PASSAGE TO READ:

________________

Reputation: 1
from BeautifulSoup import BeautifulSoup
import urllib2
import re
user = raw_input('begin here!: ')
base = ("http://1337x.org/search/")
print (base + user)
add_on = "/0/"
total_link = (base + user + add_on)
html_data = urllib2.urlopen(total_link, 'r').read()
soup = BeautifulSoup(html_data)
announce = soup.find('a', attrs={'href': re.compile("^/announcelist")})
print announce
i am attempting to retrieve a torrent link preferably the first non sponsored link. from a page and then have it print the link. i am rather new at this coding so as much detail as you can give would be perfect! thank you so much for the help!
Upvotes: 0
Views: 135
Reputation: 27090
The problem is in your regular expression. You are trying to use the ^
character to negate the regex, but it does not work in your situation. The ^
only negates a set of characters (a set of chars inside []
); even in this case it only negates if it is the first char. For example, [^aeiou]
means "any character except a
, e
, i
, o
and u
".

________________

GIVEN EXERCISE 1:
Transcribe the forum thread on the BeautifulSoup regex from "soup = BeautifulSoup(html_data)" to "for the help!".
GIVEN EXERCISE 2:
Write the next part of the forum thread on the BeautifulSoup regex, picking up after its last sentence.
These rows were drawn from a separate source.

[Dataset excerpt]
________________

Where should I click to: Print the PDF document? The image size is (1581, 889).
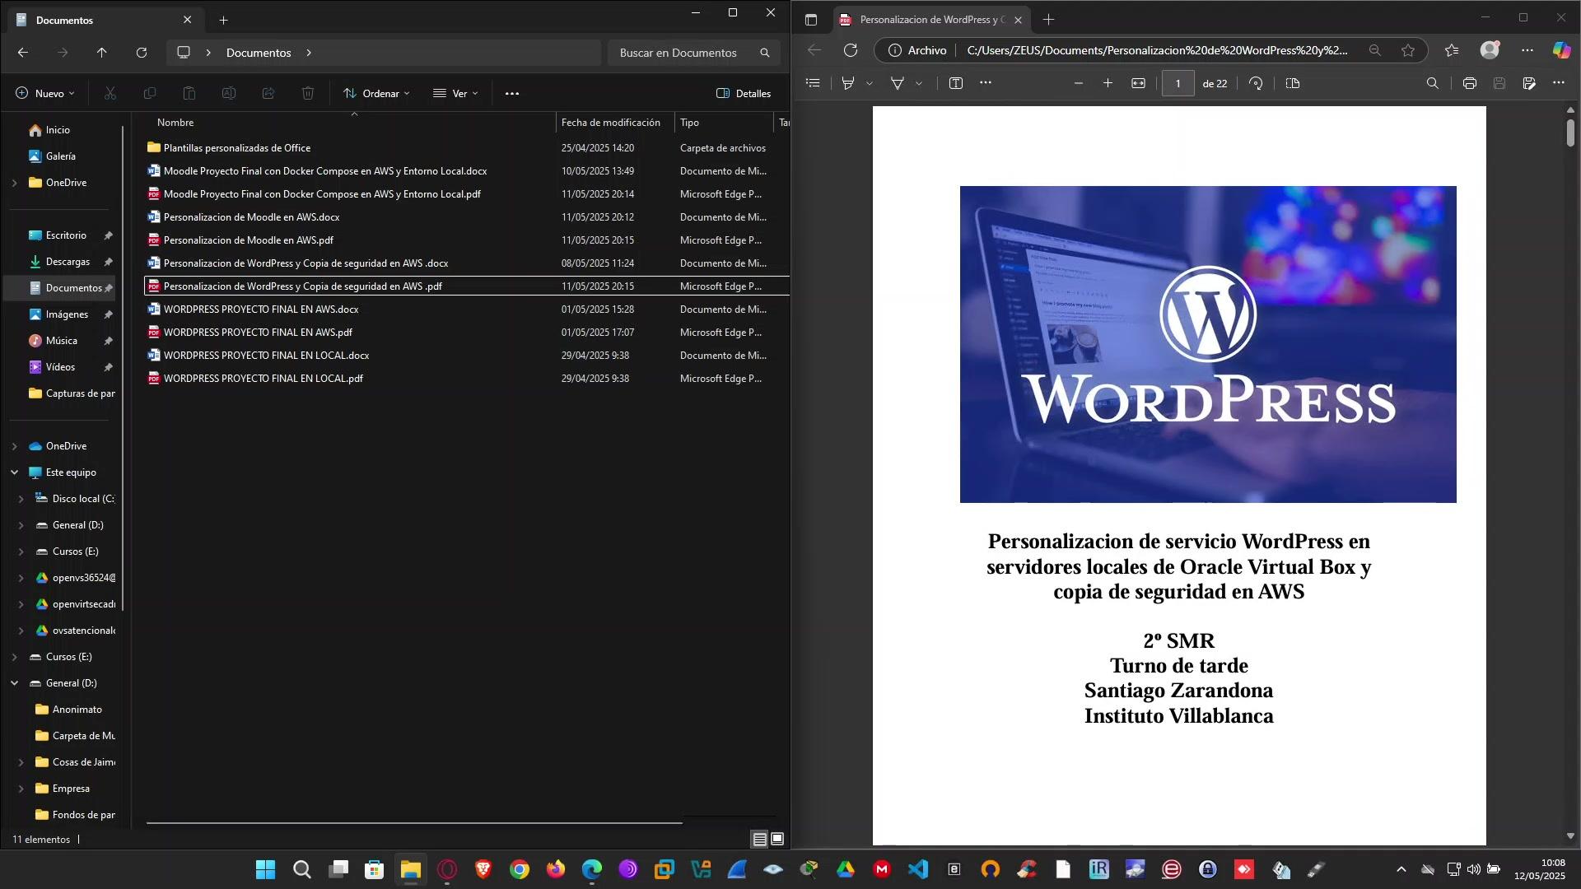click(x=1470, y=83)
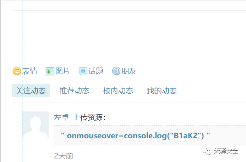Select the 校内动态 tab
Viewport: 246px width, 162px height.
coord(118,91)
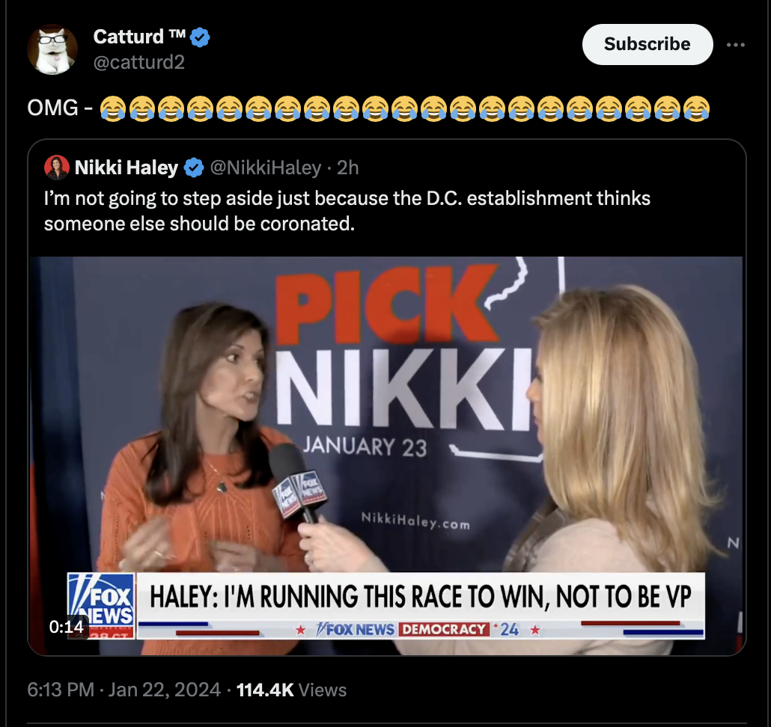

________________

OUTPUT 1:
soup = BeautifulSoup(html_data)
announce = soup.find('a', attrs={'href': re.compile("^/announcelist")})
print announce
i am attempting to retrieve a torrent link preferably the first non sponsored link. from a page and then have it print the link. i am rather new at this coding so as much detail as you can give would be perfect! thank you so much for the help!

OUTPUT 2:
When you use ^
outside a character set, then it matches the beginning of a line. For example, ^aeiou
matches a line which starts with the aeiou
string.
So, how would you negate a regex? Well, the best way I see is to use a negative lookahead, which is a regex that starts with (?!
and ends with )
. For your case, it is pretty easy:
(?!/announcelist)
So, replace the re.compile("^/announcelist")
by re.compile("(?!/announcelist)")
and it should work - at least worked here :)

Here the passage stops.